Come alleati in una missione, il professore, l’assistente e le quattro suore che lo hanno in cura - Carissima, Cherubina, Dolorissa e Mattutina -, hanno tentato di tutto: iniezioni, radiazioni, trasfusioni, farmaci e vitamine. Ma Z. ha capito che curare è diverso da guarire: dopo mesi e mesi in un letto di ospedale, lontano da tutto e da tutti, egli si sente rinchiuso in qualcosa che non è più la vita, e non è ancora la morte. Ha rinunciato ad ogni mano tesa e sa che qualcosa deve succedere. Sente che per guarire deve volerlo ma, se questa volontà manca, è necessario l’aiuto di un’altra persona.
“Non voglio che lei muoia”.

È l’imperativo espresso una notte da una voce femminile, fredda e oscura, senza alcuna traccia di commozione né di cordoglio. La voce di una delle quattro suore, forse, o di E. la donna cui Z. è stato a lungo legato in un esclusivo triangolo amoroso.
Ma è in quel momento, in quella stanza, che grazie ad un imperativo e all’energia che da esso sprigiona, si è prodotto l’unico miracolo possibile fra esseri umani: è allora che Z. decide di non morire.
Ha imparato che non basta essere malati, non basta prendere le medicine. Bisogna anche rispondere alla malattia e a tutto ciò che malattia e guarigione ci mandano.
Un alone di mistero, una rarefatta e allucinata atmosfera gravano, soprattutto nelle pagine finali, su quella camera d’ospedale dove inevitabile è lo scontro con qualcosa di incomprensibile e di estraneo.
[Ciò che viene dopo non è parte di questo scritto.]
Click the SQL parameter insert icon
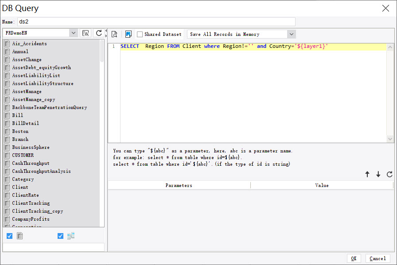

Il passato - ovvero, il complesso rapporto con E., la vocazione per la musica, l’anelito a perfezionare il proprio talento -, e il presente - che si esprime nell’evolversi della malattia, nel complesso rapporto fra medico e paziente, nella sofferta analisi del sentimento religioso, del significato della vita e della morte – sono indagati con uno stile elegante che ha, però, la precisione di un trattato scientifico. Calandosi nella coscienza di Z., Márai ne ha messo in luce le ambiguità, le complicazioni, la forza e le debolezze, e ci ha offerto una delle prove più notevoli di indagine dei meccanismi psicologici.
Un romanzo che non mancherà di suscitare anche nel lettore contemporaneo pressanti interrogativi ed una drammatica presa di coscienza.